ACRIMONIOUS LAWSUIT DRAGS ON AND ON
Jim Jamieson said Steve Moore and Todd Bertuzzi’s law suit continues to “grind towards its day in court.”
“Moore has filed a $19.5-million lawsuit against Bertuzzi, relating to an incident on March 8, 2004. Bertuzzi, then playing for the Vancouver Canucks, struck Moore, who was playing for the Colorado Avalanche, from behind on the side of the head and then drove his head into the ice,” said Jamieson.
“Moore suffered three fractured vertebrae in his neck, a concussion and facial injuries. He has not played since.”
“Moore is seeking $15 million in lost wages, $1 million in aggravated damages and another $2 million in punitive damages from Bertuzzi.
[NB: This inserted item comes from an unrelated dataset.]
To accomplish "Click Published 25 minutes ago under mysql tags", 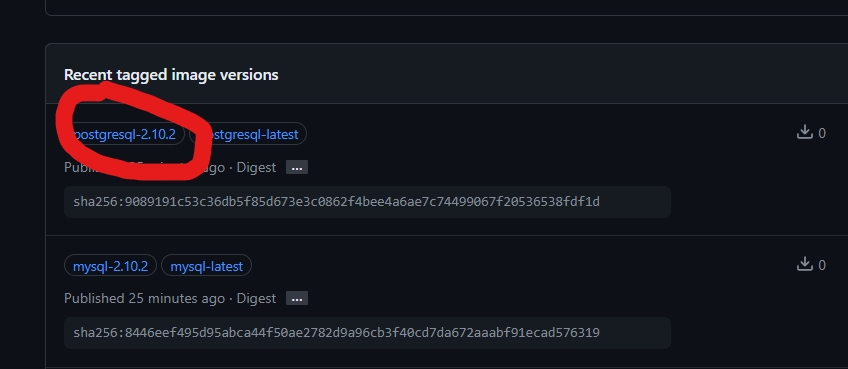I will 144,298.
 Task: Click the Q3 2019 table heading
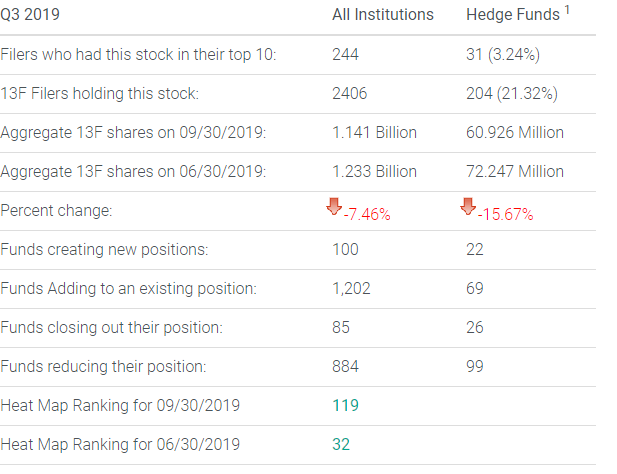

Moore's parents are also claiming $1.5 million in damages for "the nervous shock and mental distress" caused by the attack.
Last week, Moore's lawyers asked a judge to void the transfer of Bertuzzi's home in Kitchener, Ont., to his wife shortly after the March 8, 2004, incident,” Jamieson said.
“According to documents filed in Ontario Superior Court, Bertuzzi transferred the ownership of his $1.2-million home to his wife five weeks after the infamous game.”
Moore's lawyers said the move was designed to "make Bertuzzi creditor-proof to the greatest extent possible."
Bertuzzi said in a statement that the property transfer was "made in good faith, in the course of organizing affairs ... as husband and wife."
“Lawyers for Bertuzzi and Orca Bay Sports and Entertainment made the offer -- which was rejected -- to Moore's lawyer Tim Danson during a meeting in December 2006,” said Jamieson.
In the letter, Danson wrote the offer "was calculated to be an insult and was an insult."
“Danson also said in the letter that Moore was offered and refused $1 million on July 31, 2006, to settle the case,” Jamieson said.
“The NHL suspended Bertuzzi for the final 13 regular-season games of the 2003-04 season and the playoffs. He was reinstated by the NHL after the 2004-05 lockout season.”
“Bertuzzi was also charged with assault by authorities. He pleaded guilty and was sentenced to probation and community service.”